- [Passage provided]
--- START ---
James Hansen, Makiko Sato and Reto Ruedy recently wrote a paper entitled, “Uh-Oh. Now What? Are We Acquiring the Data to Understand the Situation?”, which identifies three additional climate mechanisms that will super-charge the current El Nino. These are:
· The reduction in human-made atmospheric aerosols (for example through the reduction in the percentage of sulfur allowed in ship fuels, and sulfur scrubbers on coal-fired electricity plants) that act to cool the climate by increasing the reflection of the Sun’s energy back to space, mainly though brightening and elongating the life of, clouds.
· The solar cycle is approaching a maximum, which is slightly higher than the previous maximum, adding a small 0.1W/m2 (the overall Earth Energy Imbalance [EEI] is about 1.2W/m2) to the energy received by the Earth from the Sun.
· Reductions in Arctic and Antarctic sea ice have reduced the reflectivity of the oceans, replacing white sea ice with dark ocean waters that take in significantly more of the Sun’s energy.
They also note a huge unknown that may be the biggest climate feedback, and that is the response of clouds to increased temperatures. Recent paleo-climatological research points to a significantly higher climate sensitivity than has currently been experienced, pointing to cloud cover changes as a strong climate positive feedback. Current scientific research cannot identify exactly when this feedback will kick in, but it can identify that it exists. The same goes for increases in the natural production of methane (CH4) from such places as permafrost, as temperature increases both enable CH4 producing bacteria to function and melt the ice in the permafrost to create water-logged areas (which tend to produce CH4 rather than CO2).
The three additional climate mechanisms identified will lead to this El Nino cycle peaking at a higher global surface temperature than it otherwise would have, pushing the Earth’s climate further and further into unknown territory that may trigger irreversible feedbacks. For example, once the microbes that feast on the biological matter previously frozen in the permafrost get to work, they will produce their own excess heat. Protected from the winter cold by a blanket of snow, they can continue their work in a warm-enough environment created by themselves. Significantly more cooling would be required to put them back to sleep than the warming that awakened them. In addition, the released CH4 (produced in water-logged conditions) and CO2 (produced in dry conditions) will help drive climate change and offset anthropogenic attempts at climate cooling. The same may be the case for changes to cloud cover. Once the climate Rubicon has been crossed, it will be much harder to uncross it.
So far this year the Earth is already averaging a global surface temperature of 1.29oC above the UN IPCC baseline (which is itself 0.2oC above true pre-industrial times of 1750 and before); and that is with an El Nino in its early stages. The probability is that this year or next, 1.5oC above the UN IPCC baseline will be met for a full year, with individual months reaching as high as 1.8oC or even higher. With each El Nino that passes without significant climate action being taken, humanity spins the barrel of the revolver and pulls the trigger. Sooner or later, the climate feedback bullet will sit in the chamber next to the hammer and there will be no going back. We may dodge the feedback bullet this time, but perhaps not next time (as assumed in my novel), or the next time…
With the extra warmth in the Southern Pacific, there will be greater levels of stored CO2 transferred from the oceans to the atmosphere. For a couple of years, the rate of increase in atmospheric CO2 will speed up, probably exceeding the peak 2.96ppm reached in the last El Nino of 2015/2016. The level of atmospheric CH4 has been increasing at double the rate of a decade ago in the past few years (and even more than in the first decade of this century when the level hardly changed), accelerating the increase in the EEI. With the jump in temperatures this year and next, that rate may be increased further. With a climate impact 100 times greater than that of CO2 over a fourteen-year period, atmospheric CH4 is the little-discussed dark horse of abrupt climate change within the near future.
--- END ---
- [Extracted records]
--- START ---
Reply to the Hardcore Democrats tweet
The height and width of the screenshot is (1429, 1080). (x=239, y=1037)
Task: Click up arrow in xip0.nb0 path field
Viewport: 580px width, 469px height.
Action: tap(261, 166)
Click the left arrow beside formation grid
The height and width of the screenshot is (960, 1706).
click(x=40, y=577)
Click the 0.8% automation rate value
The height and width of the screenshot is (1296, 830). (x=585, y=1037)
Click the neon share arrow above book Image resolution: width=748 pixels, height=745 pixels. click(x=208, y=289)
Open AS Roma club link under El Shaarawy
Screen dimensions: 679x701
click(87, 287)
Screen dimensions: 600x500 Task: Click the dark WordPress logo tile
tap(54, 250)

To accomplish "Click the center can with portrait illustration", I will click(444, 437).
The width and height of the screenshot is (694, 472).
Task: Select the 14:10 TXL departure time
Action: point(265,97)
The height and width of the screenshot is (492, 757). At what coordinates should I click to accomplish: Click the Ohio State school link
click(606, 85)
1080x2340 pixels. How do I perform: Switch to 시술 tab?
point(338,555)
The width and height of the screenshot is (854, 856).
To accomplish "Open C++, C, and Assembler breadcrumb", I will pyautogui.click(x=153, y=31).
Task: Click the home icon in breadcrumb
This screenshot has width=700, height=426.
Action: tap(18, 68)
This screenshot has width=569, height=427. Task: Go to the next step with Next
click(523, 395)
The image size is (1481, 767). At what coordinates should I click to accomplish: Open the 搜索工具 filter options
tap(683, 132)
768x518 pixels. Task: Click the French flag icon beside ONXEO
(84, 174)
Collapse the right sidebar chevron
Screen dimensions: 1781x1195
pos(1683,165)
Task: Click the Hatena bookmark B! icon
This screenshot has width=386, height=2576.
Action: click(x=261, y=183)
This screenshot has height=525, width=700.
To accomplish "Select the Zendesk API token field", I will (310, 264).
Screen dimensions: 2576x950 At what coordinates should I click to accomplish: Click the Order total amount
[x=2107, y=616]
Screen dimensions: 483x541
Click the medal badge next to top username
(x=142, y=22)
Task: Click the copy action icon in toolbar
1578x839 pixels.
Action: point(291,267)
--- END ---
- [What this exercise asks]
1 - In the climate passage, what peak rate of increase in atmospheric CO2 was reached during the 2015/2016 El Nino?
2 - Write the next part of the climate passage, starting right after its final sentence about atmospheric CH4.

- [Replies]
1 - 2.96ppm.

2 -
It is now 43 years since climate scientists reached a consensus that greenhouse gases were dangerously warming the planet at the World Meteorological Organization (WMO) conference. Since then no meaningful attempt to reduce anthropogenic greenhouse gases has been made; quite the opposite as atmospheric levels are very substantially higher and the rate of change exceeds that of 1979. Humanity is accelerating, not decelerating toward the point of no return. And with every El Nino humanity plays Russian roulette, to see if it can trigger the jump to a new climate equilibrium. Paleo-climatology has shown that the normally slow-moving processes of the Earth’s climate can suddenly leap up and sprint for a while, as it moves from one stable equilibrium to another, such a sprint would end modern human civilization.
The presentation below by Kevin Anderson shows the scale of reductions in anthropogenic emissions required to have a chance of staying away from that human-civilization toxic jump to a new climate equilibrium. He has been complaining for a decade about the utterly delusional UN IPCC forecasts that just assumed that massive amounts of atmospheric carbon would be taken out of the atmosphere by human technology; complaints that have been proven true as every year passes. I consider Mr. Anderson to be somewhat conservative in his presentations, the reality is significantly darker.
Mr. Anderson’s presentation includes the point that the lifestyles of the top 1% of the global population lead to twice the emissions of the bottom 50%. This is the reality that the 1% do not want discussed in public, as the linkage between emissions and wealth and income becomes very apparent. If we were to more equitably share the required reductions in greenhouse gas (GHG) emissions the 1% would have to take a very large reduction in their wealth and income; greatly reducing their position relative to the other 99%. Of course, they do not want to do this so they delay substantive action until an emergency is triggered.
Such an emergency will lead to desperate, highly dysfunctional, attempts at emergency measures such as solar radiation management (SRM) technologies, and massive subsidies for unproven at scale GHG capture technologies and possibly colossal mining activities to increase the pace of rock-weathering. This is exactly the response that the bourgeois ruling class want, as it will involve a COVID-style emergency during which massive change can be rammed through a society shocked and scared into political passivity; opening up huge opportunities for new profits, corporate power and corruption. Protecting their wealth and income at the cost of the Rest. With the result of perhaps a lesser version of Soylent Green, rather than any equitable response to climate change; where the rich live well and the rest don’t.
A ten minute summary, it does give away the ending:
The full movie:
"significant climate action" = ???
So called "renewable" solar energy flow harvesting machines (wind mills, solar PV & concentrated) ALL rely entirely on fossil fuel inputs to mine, refine, distribute materials and components, manufacture, build out, connect to grids, store and distribute energy, and all the end use machines also built, and the whole lot recycled.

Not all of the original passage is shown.